Dear friends and readers,

More from the PCA/ACA conference.

Though I didn’t count the number or work out what percentage of the total number of panels film studies represented, I’ll hazard a guess it was at least one-half. Sometimes the film study was in service of some other agenda or exposing some conflict, but the session’s prime documents were films. You might say this was a conference of very intelligent people who had put away their books to concentrate on films.

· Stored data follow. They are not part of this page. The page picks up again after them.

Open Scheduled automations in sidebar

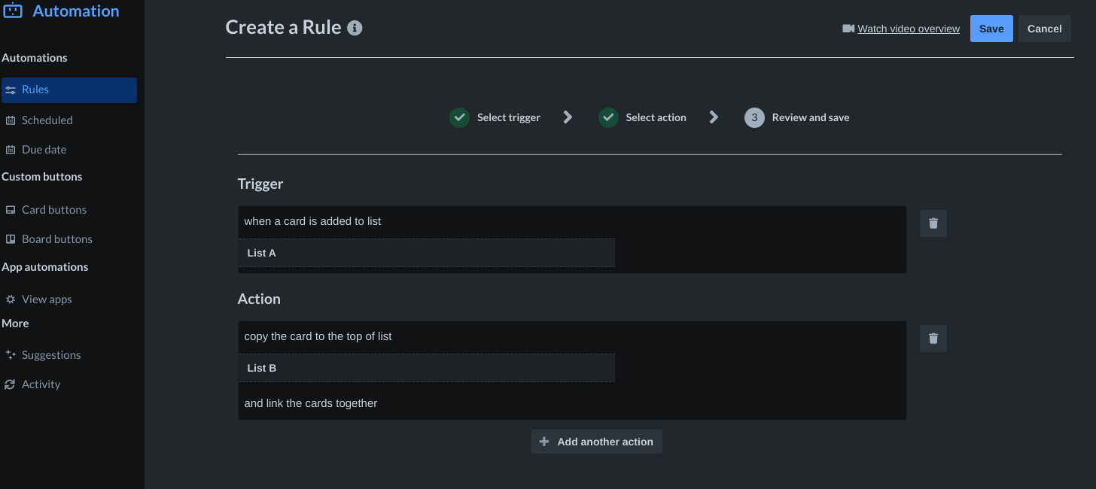[47, 120]
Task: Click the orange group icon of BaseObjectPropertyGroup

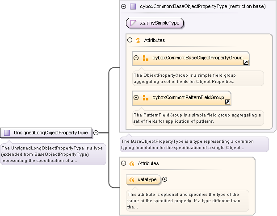Action: 146,58
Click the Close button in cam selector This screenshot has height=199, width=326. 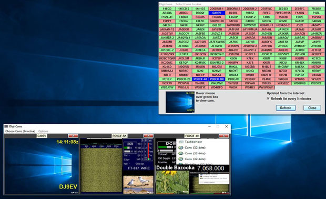[x=312, y=108]
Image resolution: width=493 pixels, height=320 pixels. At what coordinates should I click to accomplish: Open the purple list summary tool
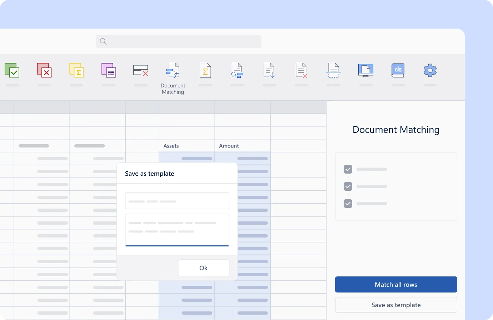[109, 70]
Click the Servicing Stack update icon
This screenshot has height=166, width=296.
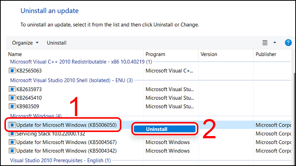(x=12, y=133)
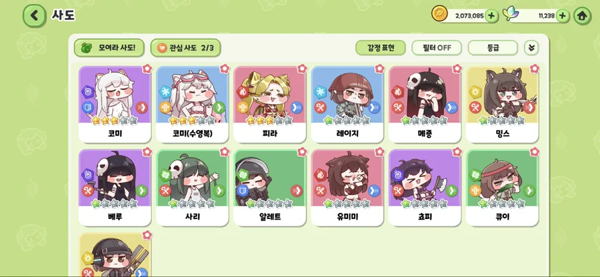Toggle favorite flower on 큐이 card
Image resolution: width=600 pixels, height=277 pixels.
pos(534,152)
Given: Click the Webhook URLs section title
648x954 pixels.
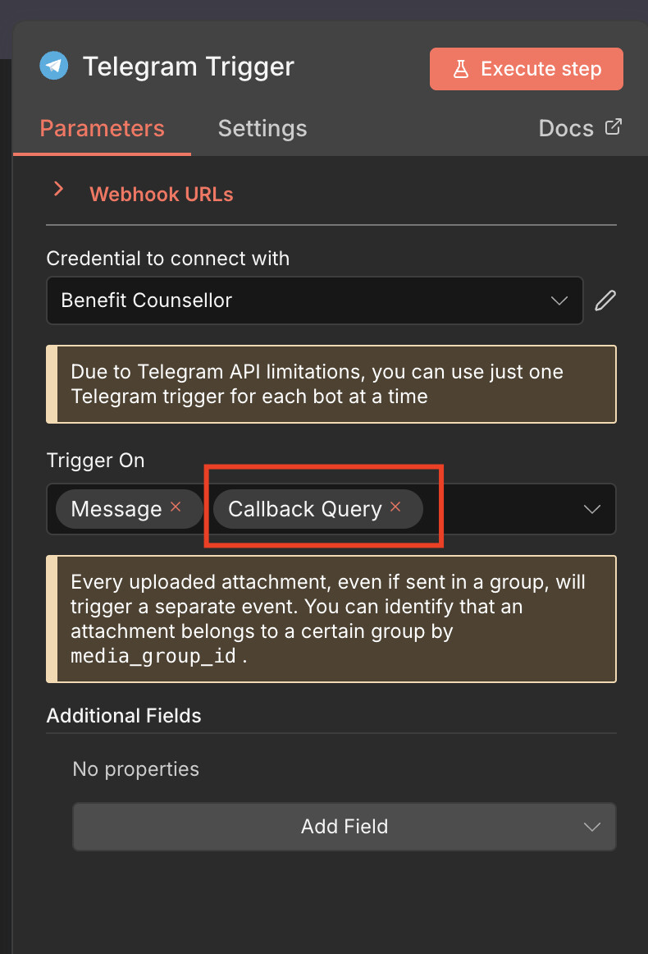Looking at the screenshot, I should 162,195.
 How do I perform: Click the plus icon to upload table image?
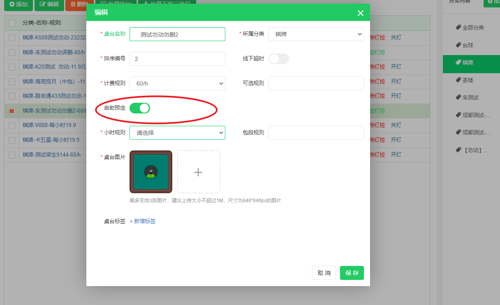pos(198,172)
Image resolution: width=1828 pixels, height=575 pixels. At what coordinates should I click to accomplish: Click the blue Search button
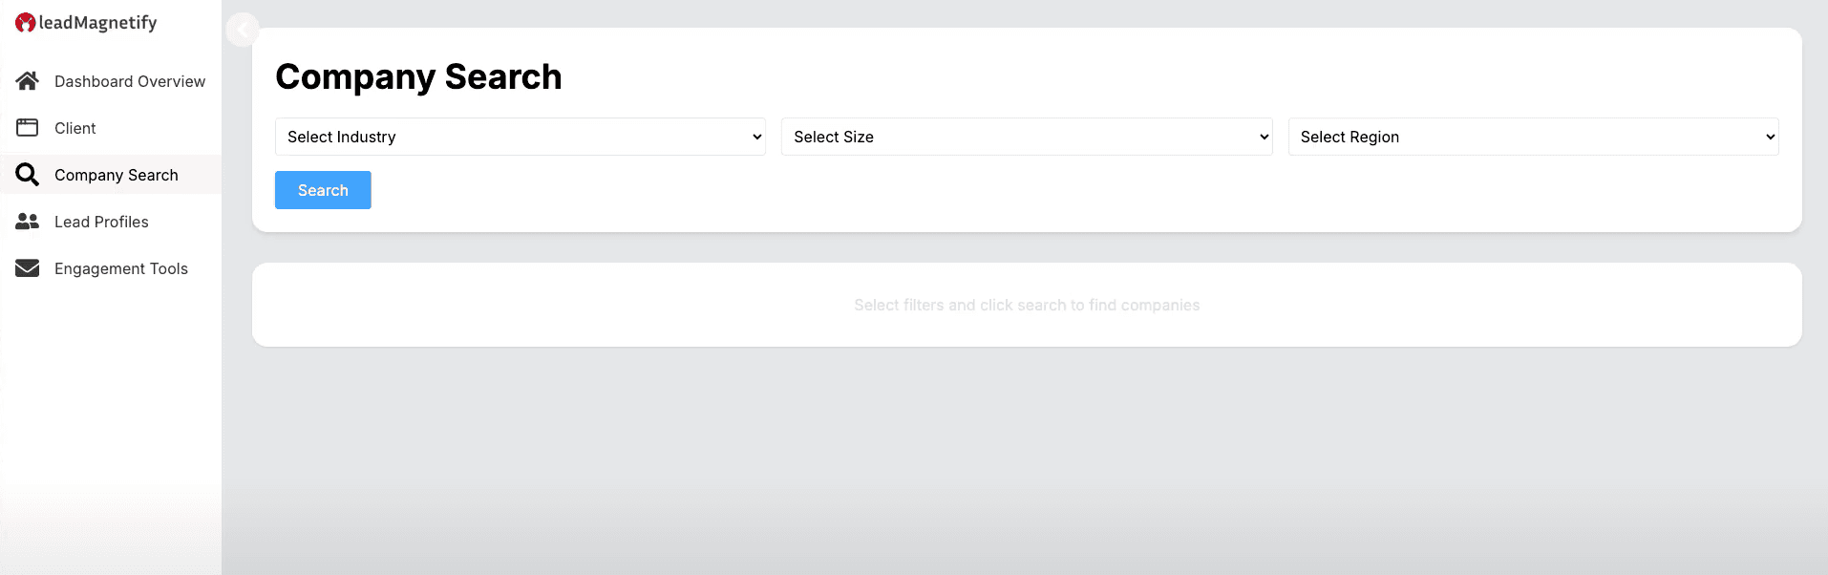323,190
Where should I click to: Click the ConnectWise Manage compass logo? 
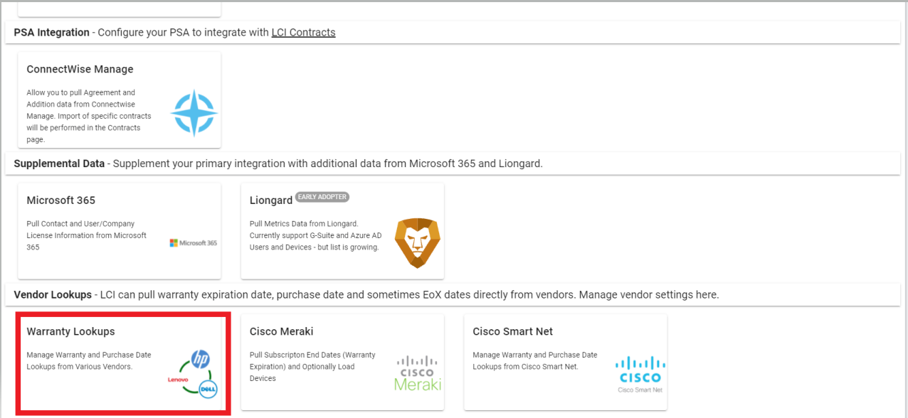pos(194,113)
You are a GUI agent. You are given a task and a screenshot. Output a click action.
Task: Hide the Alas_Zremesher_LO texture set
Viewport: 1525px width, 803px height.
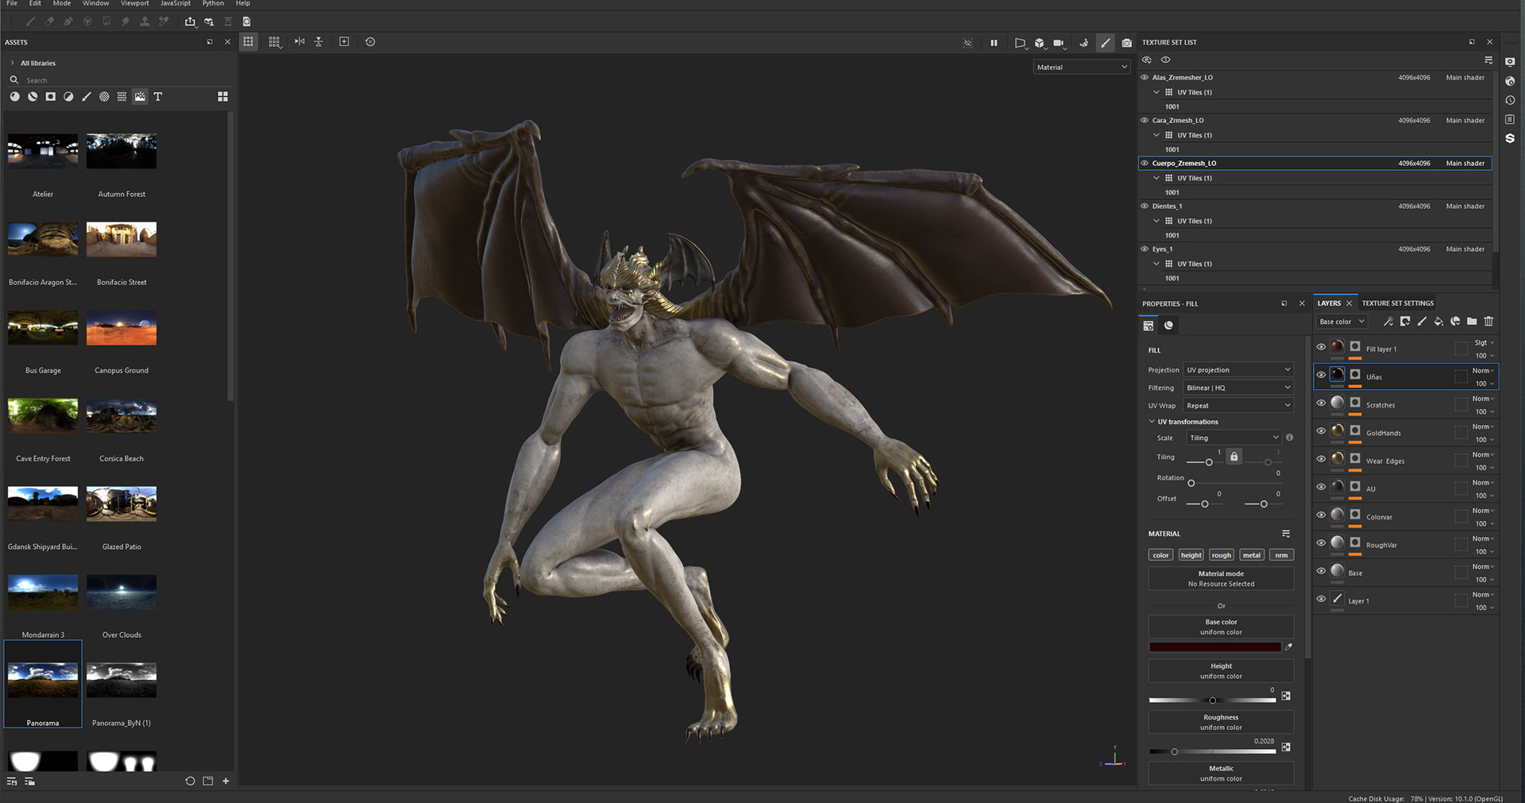coord(1145,78)
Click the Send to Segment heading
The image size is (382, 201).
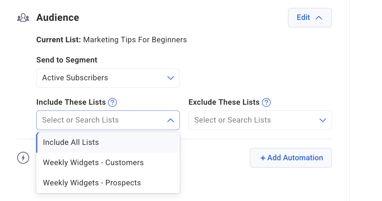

There are themes running through the group. First, fidelity criticism is useless except insofar as a comparison enables us to bring out the film-makers’ contrasting purpose. That films can be a reflection of a single maker’s vision, but is so much more likely to be a group mirroring of a set of themes thought appropriate by the financial backers, in their interest. They are (most of the time) cultural barometers of what is socially acceptable that year. Gov’ts typically and without having to act directly exercise control or the film-makers bow to what they think the gov’t wouldnot want. The way to analyze films is to study the shots, the filmic techniques as well as the kind of source material and the psychological baggage associated with their stars.

If I were able to make the choice again, I would probably not spend so much of my day on film studies. If the PCA/ACA ever comes to town (DC) or close (Philly or NY) again, I’ll be sure to go to children’s literature and fashion sessions. There was a session on a comic book retelling Austen’s Sense and Sensibility which I missed.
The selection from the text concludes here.